Last night, I returned from 10 days in Australia. Twenty-four hours of nonstop travel; 19 of those hours in the sky. No one is more surprised by this than me.

IMG_3405

IMG_3249

I was approached to participate in a press trip, and the itinerary was too intriguing to say no. In fact, despite the long haul, I was quite excited. My trip was coordinated and all expenses, including air, hotels, activities, and meals were covered by Voyages Indigenous Tourism Travel and Visit Victoria (and if I left anyone out, I do apologize, but those were the biggies). I flew Qantas (which quickly became one of my favorite airlines ever) for most of the trip, with a side hop on Virgin Australia when I flew from Ayers Rock to Alice Springs. I even spent a night in a tiny town called Dunkeld, about a three-hour’s drive west of Melbourne, population 480, which has this kick-ass hotel simply called The Royal Mail Hotel. This posh hotel is across from a tiny bookstore that’s only open on Saturdays and Sundays called Roz Greenwood’s Used and Rare Books. I was there on a Friday, pressing my nose against the glass wishing I had another 24 hours in town. Parked in front of the Royal Mail Hotel was a turquoise-colored, 1950s-style car featuring an airbrushed image of Elvis during his younger years. The car is owned by a local, making me wish that I had been given more time in Dunkeld.

IMG_3529

IMG_3748

IMG_3309

There’s no way to sum up 10 days on another continent in one blog post, and my sense of time, not to mention what season we’re currently in, is too screwed up to offer you anything compelling or coherent. Australia will emerge gradually and sporadically on this blog. It’s a big country with a big landscape, and there’s just too much to process right now. What I can tell you is that I constantly mispronounced Melbourne, as many Americans do. It’s “Mel-burn,” not “Mel-born,” so I’ll work on that. I can also tell you I drank a flat white almost every morning—“flat white” being Aussie for latte—and that the Royal Mail Hotel whipped up one of the best flat whites in the world.

IMG_3933 (2)

I can also tell you that I’m not a carnivorous or adventurous eater but I ate the following during my 10 days in Australia: green ants sprinkled on several dishes, crocodile, emu, wallaby, kangaroo, camel, eel, barramundi and a gazillion other types of fish with names I can’t recall. I’m jetlagged and know I’m forgetting a few critters, but I know I didn’t eat chicken or beef (I think some bacon might have been involved somewhere along the line). I ate a roadhouse camel burger about six hours after a riding a camel as the sun rose, the first—and, so far only—time I’ve ridden and eaten the same animal in the same day. I wasn’t fond of the camel burger though I’m confident I didn’t have the best cut of camel, probably some mix of body parts with most (hopefully) originating from the rump. No offense to the roadhouse cafe in Glen Helen that served me the camel burger, though the countless flies and wasps hovering over our food were annoying since we were eating indoors and I’m allergic to wasp stings.

IMG_3247

It’s nearly summer in Australia right now. The constellations there are different because the seasons are different, some planets more clearly visible than others. Someone set up a large telescope in the desert while we were there and I got to see Saturn for the first time. I looked at this faint star in the desert sky, then peered through the lens and saw a white dot with a very distinct white ring, as if someone had placed a kid’s sticker on the other end of the telescope. I glanced back and forth between the two, my naked eye on the speck of light above, and the image coming through the telescope, trying to gauge if what I was seeing was real. It was a perfect night in the desert. Saturn wanted to be seen, surrounded by many stars, moonlight touching almost everything.

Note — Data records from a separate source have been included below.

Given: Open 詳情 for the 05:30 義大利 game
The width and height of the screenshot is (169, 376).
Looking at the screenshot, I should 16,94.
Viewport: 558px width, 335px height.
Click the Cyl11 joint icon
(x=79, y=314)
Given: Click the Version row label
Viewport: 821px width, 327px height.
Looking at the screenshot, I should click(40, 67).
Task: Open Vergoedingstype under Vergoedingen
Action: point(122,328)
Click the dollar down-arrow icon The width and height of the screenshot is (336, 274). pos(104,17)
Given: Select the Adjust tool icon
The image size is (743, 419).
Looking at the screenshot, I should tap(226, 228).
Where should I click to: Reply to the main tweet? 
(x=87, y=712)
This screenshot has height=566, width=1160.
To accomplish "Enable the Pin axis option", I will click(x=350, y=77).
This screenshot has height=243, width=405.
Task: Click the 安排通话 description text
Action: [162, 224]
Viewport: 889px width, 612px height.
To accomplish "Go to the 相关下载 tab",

Back in the city, the desert feeling far, far away, Christmas decorations were already up, a tradition that always follows the Melbourne Cup, which this year, occurred on November 6, a holiday in Melbourne that involves high fashion and more than the usual amount of drinking. We were on a flight from Alice Springs to Melbourne when the pilot announced the winner: Rekindling. A good name. The name of one who perseveres. A word I need to hold on to now that it’s almost winter here.

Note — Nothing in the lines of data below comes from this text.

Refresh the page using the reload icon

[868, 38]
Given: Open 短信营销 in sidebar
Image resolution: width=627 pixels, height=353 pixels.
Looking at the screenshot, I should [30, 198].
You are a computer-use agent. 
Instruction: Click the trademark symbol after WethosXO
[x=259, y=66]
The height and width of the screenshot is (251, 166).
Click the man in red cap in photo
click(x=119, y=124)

Noshing on that kinda-tough camel burger the day before the Melbourne Cup, I had been dressed for 100-degree heat, sweating from unusual places, begging for a cool breeze to find me. I received texts from home about the drop in temperature, even my daughter complained about the cold, and I tried to remember what cold felt like. I flew home last night, crossing half the globe by air. Somewhere over Fiji, I watched The Adventures of Priscilla, Queen of the Desert, an Australian comedy-drama that takes places in the Northern Territories, and the movie made me love Australia even more, all that heat on screen in that cold, cramped plane. I landed, gathered my overstuffed suitcase, walked out into the dark New York night, and immediately questioned my choices. Daylight Savings occurred while I was away, which means it’s now nighttime at 4 p.m. I went from the southern hemisphere to the northern hemisphere, from late spring to late fall, from light to dark, all in a day. My patio tomato plants are very brown and very dead, some tomatoes ossified on the vine by below-freezing nights. Such a sight to come home to was jarring.

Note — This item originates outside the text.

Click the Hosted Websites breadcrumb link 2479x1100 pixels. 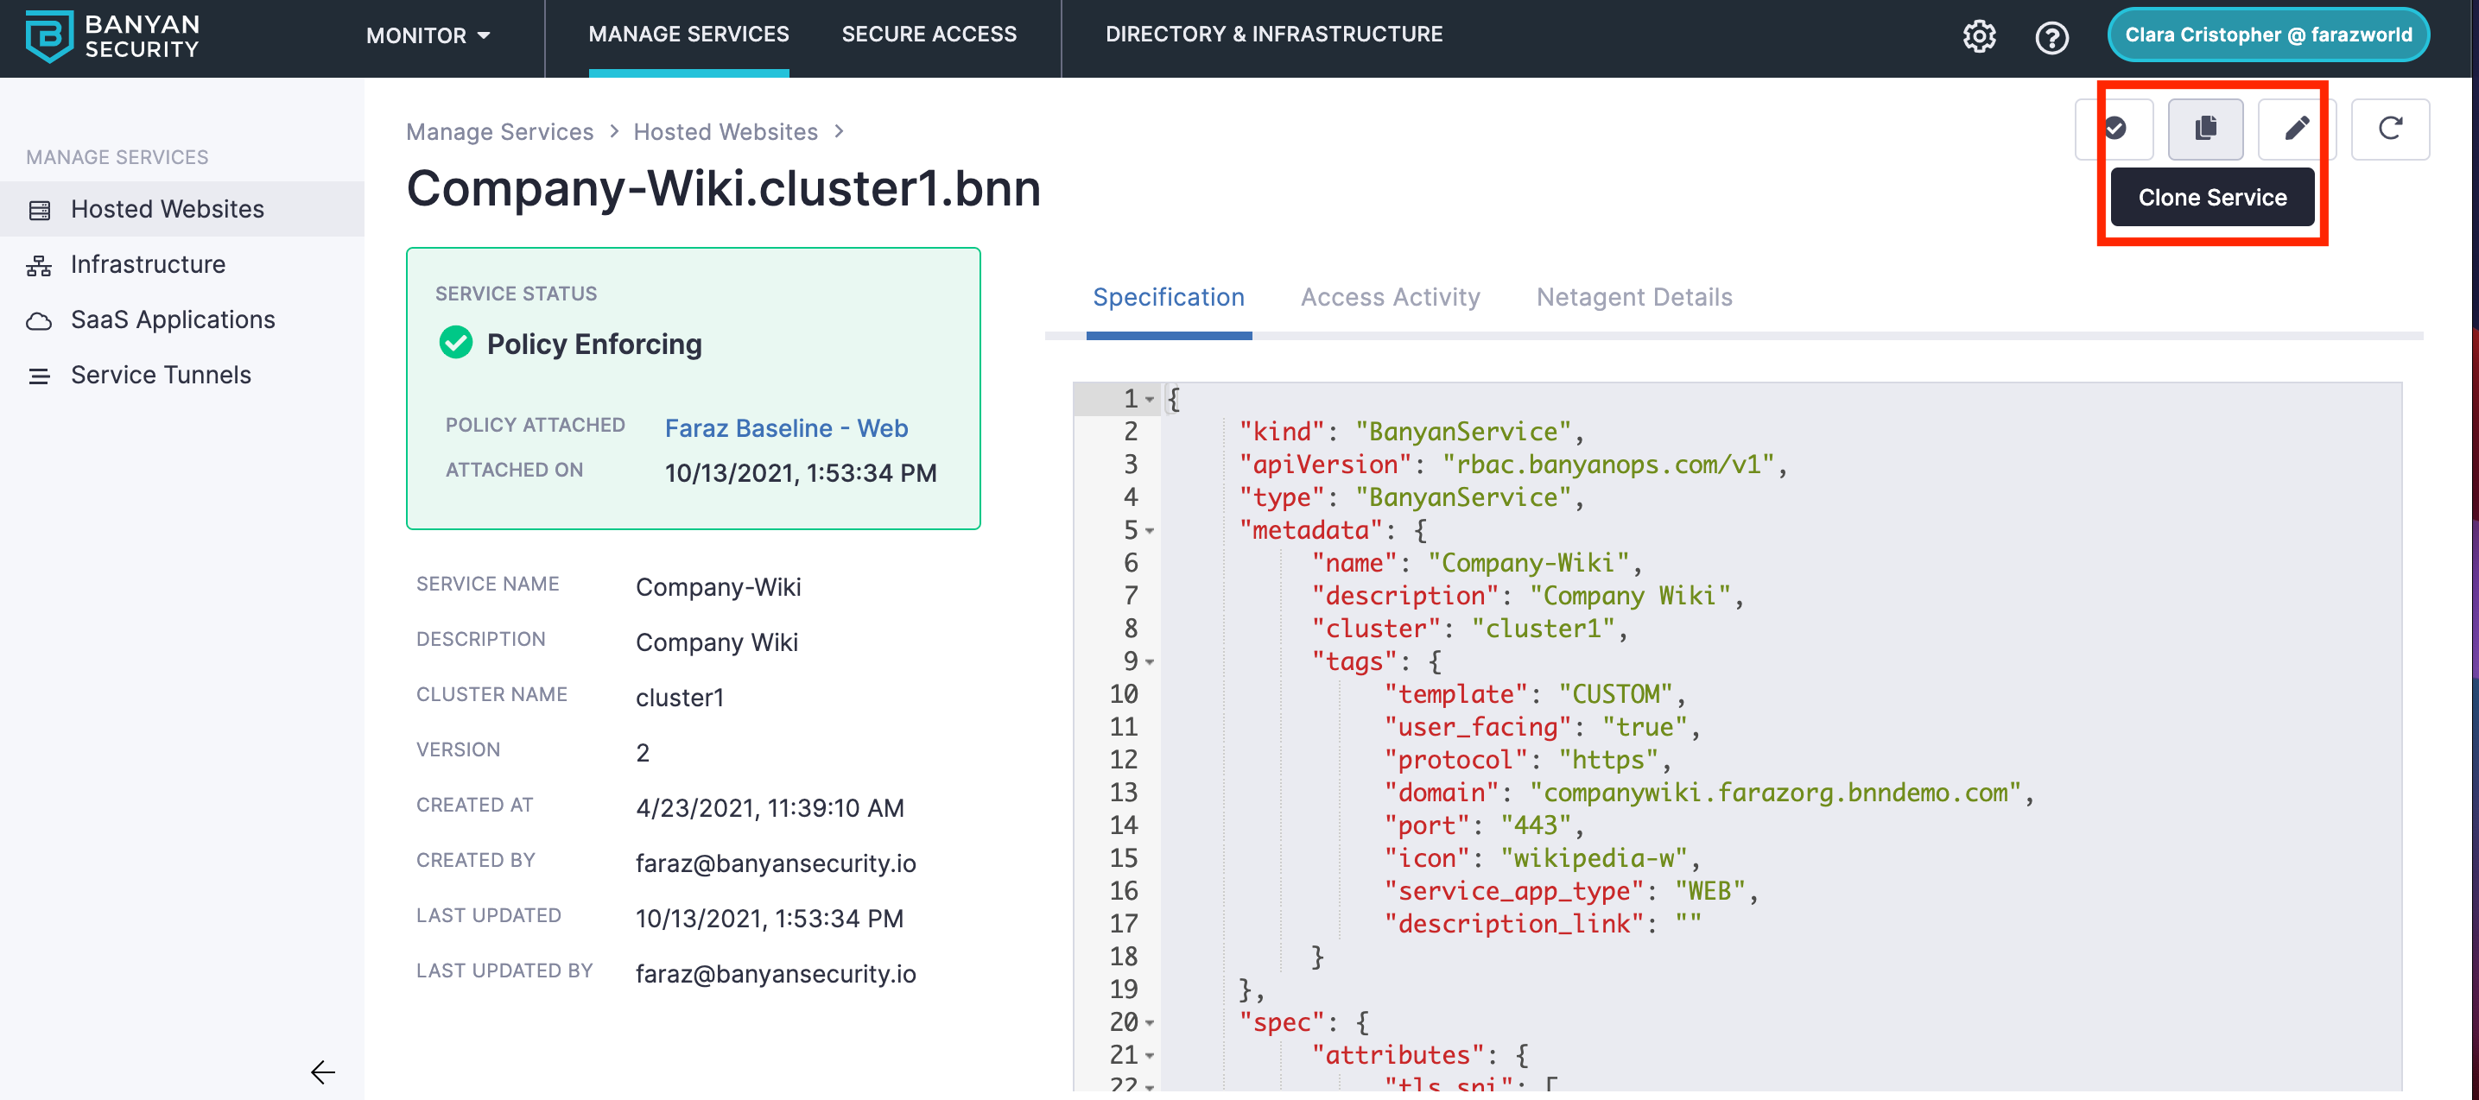tap(725, 132)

While in the Northern Territories and Australia’s southern coast, I tried to soak up the region’s abundant sunshine like a camel (yes, pun intended!), but I knew re-entry would be hard. Today is re-entry. And it’s hard. I already feel that seasonal affective disorder weight settling in, and I’ve been on the ground less than 24 hours. Outside my living room window today, it’s gray, rainy, and barely 40 degrees, as if the sun decided “I prefer Australia, too. See you in April.” I had to dig out a pair of socks for the first time in almost two weeks, and I’ll likely have to dig out the happy lamp tomorrow.

Please don’t mistake today’s mopey mood for entitlement; I’m just missing sunshine and a functional circadian rhythm. I am home, with my kid, happily doing mom stuff, finally writing again because these press trips actually involve very little writing. Instead, it’s hauling your laptop from location to location, activity to activity, with the hope that you might have a spare 15 minutes to write anything down. It’s all exhilarating and tiring, as most cool things are. Today is simply a hangover after nearly three solid weeks of travel involving two trans-Pacific flights (more on Macau soon). I began this Monday by waking up at 1 a.m. because I was so hungry, I microwaved a few chicken nuggets. I’ll likely spend the day in my baggy flamingo pants writing and drinking tea. I sipped home-brewed coffee that admittedly tasted disappointing after days of being spoiled by the Melbourne flat white scene. Hiking four or five miles along the Southern Ocean last week already feels like it happened to someone else, which is why we take selfies and drain our smartphone batteries snapping photos. We need reminders that we are many people doing many different things all at once. Mother and traveler. Wife and writer. Tourist and homebody. Australia surprised me. I want to go back, despite that ridiculously long flight. The continent I told my daughter was too far to visit got under my skin. I like that the red dirt from the Northern Territories stained my sneakers. I spin the globe that sits on my kid’s bedroom desk, the classic one found in most elementary school classrooms with countries the color of Easter eggs. Australia is flamingo-pink on this globe, impossible to miss, and I think “When?”